What parents need to know
Parents Need to Know
Parents need to know that in Ann Estelle's mind, Christmas won't be perfect unless she gets the perfect gifts. This is presented as a cute, kid-thing to do -- part of the charming narcissism of childhood. She does change her mind in the end.
What's the story?
To the Queen, Ann Estelle, Christmas is all about the "List." Each day she adds something new, hoping not to waste such a "golden gift-getting opportunity." But in the end, she realizes that her perfect day had included much more than just presents.
Is it any good?
This first in the series of "Queen" stories by author/illustrator Mary Englebreit features Ann Estelle as the inimitable, titular Queen consumed with making a list of things she wants. It's hard not to like Ann Estelle, even though she seems to only look out for her own wants and needs. Happily, she gets caught up in the joys of her holiday celebration -- ice skating, baking, caroling, decorating, and playing with her cousins -- and forgets about the list altogether.

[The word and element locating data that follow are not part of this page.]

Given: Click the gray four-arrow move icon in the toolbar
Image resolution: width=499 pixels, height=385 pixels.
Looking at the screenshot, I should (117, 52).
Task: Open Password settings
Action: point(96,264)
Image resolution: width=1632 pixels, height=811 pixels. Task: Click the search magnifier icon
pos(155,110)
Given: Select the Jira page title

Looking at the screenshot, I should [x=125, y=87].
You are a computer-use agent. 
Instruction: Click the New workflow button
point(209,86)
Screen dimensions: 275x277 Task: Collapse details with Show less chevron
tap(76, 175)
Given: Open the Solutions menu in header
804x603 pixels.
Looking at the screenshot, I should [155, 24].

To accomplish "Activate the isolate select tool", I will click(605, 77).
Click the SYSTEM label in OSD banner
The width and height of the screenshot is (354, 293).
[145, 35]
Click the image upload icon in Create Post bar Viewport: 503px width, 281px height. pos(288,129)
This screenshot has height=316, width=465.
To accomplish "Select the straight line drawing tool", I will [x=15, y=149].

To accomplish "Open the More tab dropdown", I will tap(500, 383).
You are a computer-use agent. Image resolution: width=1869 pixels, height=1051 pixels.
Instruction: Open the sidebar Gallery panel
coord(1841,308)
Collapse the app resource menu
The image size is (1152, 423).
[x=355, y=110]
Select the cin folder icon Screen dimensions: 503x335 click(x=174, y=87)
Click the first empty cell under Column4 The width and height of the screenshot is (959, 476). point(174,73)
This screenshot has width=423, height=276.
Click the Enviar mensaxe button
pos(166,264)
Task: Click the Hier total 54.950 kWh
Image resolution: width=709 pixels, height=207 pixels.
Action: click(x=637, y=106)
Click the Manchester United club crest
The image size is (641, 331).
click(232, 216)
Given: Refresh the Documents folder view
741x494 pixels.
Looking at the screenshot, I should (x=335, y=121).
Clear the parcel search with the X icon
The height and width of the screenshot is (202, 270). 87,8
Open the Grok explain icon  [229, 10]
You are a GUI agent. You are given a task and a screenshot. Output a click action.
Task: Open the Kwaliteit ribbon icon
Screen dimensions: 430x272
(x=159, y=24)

The book's bright colors and happy faces make it seem warm, cheery, and harmless. And ultimately the lesson is that family, friends, food, singing, and stories are the important part of Christmas celebration. But the joy of making a gift list so long that it stretches from one Christmas to the next is unsettling. This might have been a better book if Ann Estelle had added a few things on her list for the other people in her life.
Explore, discuss, enjoy
Families can talk about what Christmas means to them. How do the kids feel about Ann Estelle's list? Have they ever kept their own list? How about making a list of gifts to give other people? How do they feel about making gifts rather than buying them? What made Ann Estelle decide that Christmas wasn't just about presents? What other kinds of things made her holidays perfect? What do you think about Ann Estelle? How can someone who calls herself Queen and thinks so much about making her own life better also appear to be so kind and caring?